Below, David shares 5 key insights from his new book, Future Stories: What’s Next? Listen to the audio version—read by David himself—in the Next Big Idea App.

1. We’ll spend the rest of our lives in the future.

To paraphrase the futurist Nicholas Rescher, from now on, every second of your life will be lived in the future. That’s why it’s worth studying carefully. Remarkably, we don’t teach how to study the future in most schools and universities. We all learn how to wing it, how to use more or less instinctive mechanisms to prepare for the future. But with a bit of thought and study, we can do better than that—and get a bit more control over our futures.

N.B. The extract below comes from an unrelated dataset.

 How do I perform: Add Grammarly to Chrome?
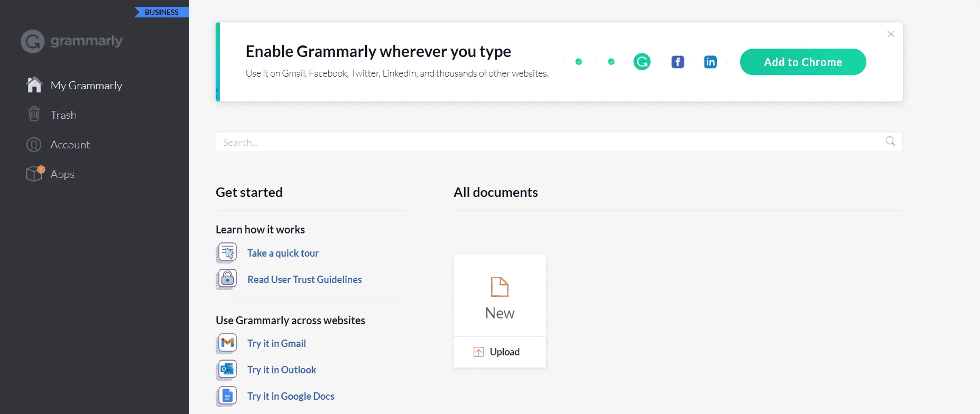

2. The future is unknowable.

Before the 20th century, modern science was pretty deterministic. Newton and those who came after him believed that our uncertainty about the future arose mainly from ignorance so that, with more information and better science, we should be able to forecast the future much better. But today’s science is less optimistic and more probabilistic; it argues that the future really is open in some respects. That means that there is some “free play” in the universe, as the philosopher William James put it, such that we can never forecast with certainty. That’s the bad news. But the good news is that this “free play” allows the ideas of free will and moral responsibility. We (and indeed all living organisms) can influence the future to a small degree, so we have an obligation to do so as skillfully as we can and with moral responsibility.

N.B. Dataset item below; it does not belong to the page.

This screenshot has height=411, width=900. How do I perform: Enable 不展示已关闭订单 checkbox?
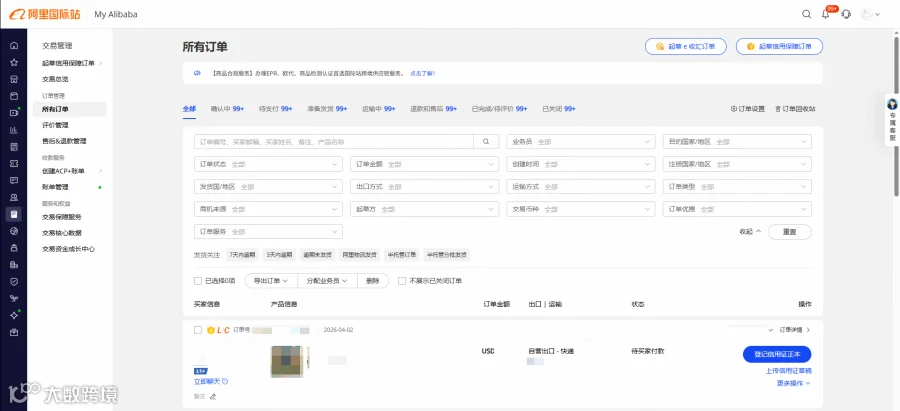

“We (and indeed all living organisms) can influence the future to a small degree, so we have an obligation to do so as skillfully as we can and with moral responsibility.”

3. Our only clues about likely futures lie in the past.

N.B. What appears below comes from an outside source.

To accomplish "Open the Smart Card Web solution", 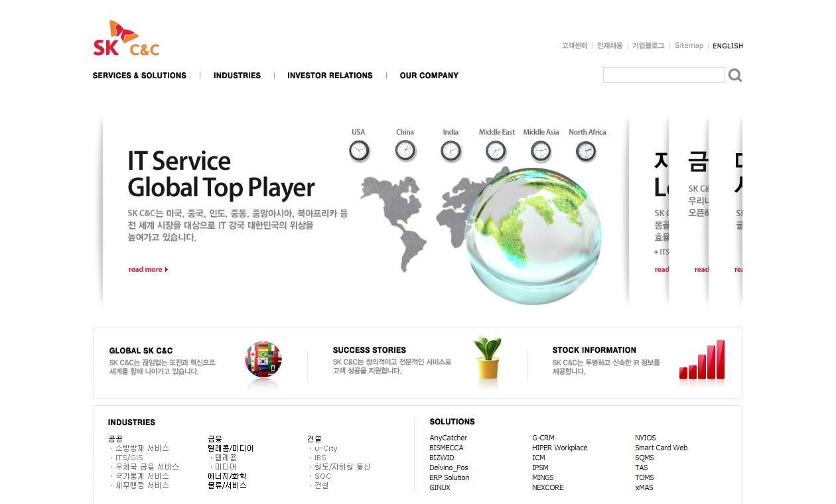I will [x=661, y=448].
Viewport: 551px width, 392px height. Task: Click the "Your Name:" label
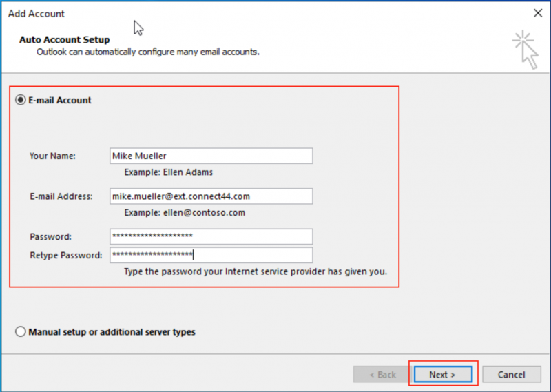click(x=52, y=156)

It’s a profound paradox: looking forward we are blind, but when we look back into the past, there are things to be seen. In Dante’s Inferno, soothsayers are punished in Hell by having their heads twisted backwards to the past; it’s a symbolic representation of the state we are all in, because the past does contain hints about the more likely futures. So we prepare for the future by looking backwards, which accounts for some of the exhilaration and terror of living. It’s a bit like driving a race car by looking in the rearview window. How do we, and in fact all living organisms, manage that remarkable feat?

4. To prepare for the future, we study regular trends in the past.

All living organisms are competent forecasters. They are equipped to forecast futures with a better-than-random success rate, and they do so by studying trends in the past, like those who bet on horses. This is the single most important principle of forecasting. Amidst all the noise and random chaos of ordinary life, some trends are slightly more regular than others. Would you put your money on the horse that has won eight out of 10 of its last races, or on the horse that has come last in its last eight races?

As we study the past, we focus mainly on those trends that are regular enough to allow pretty confident predictions. Sometimes, though, no clear trends are apparent, and we have to do what we can with less regular trends. These include most trends that are shaped by the will of individual humans, which is why political forecasting or economic forecasting is so hard—the decisions of humans are erratic and unpredictable.

“All living organisms are competent forecasters. They are equipped to forecast futures with a better-than-random success rate, and they do so by studying trends in the past.”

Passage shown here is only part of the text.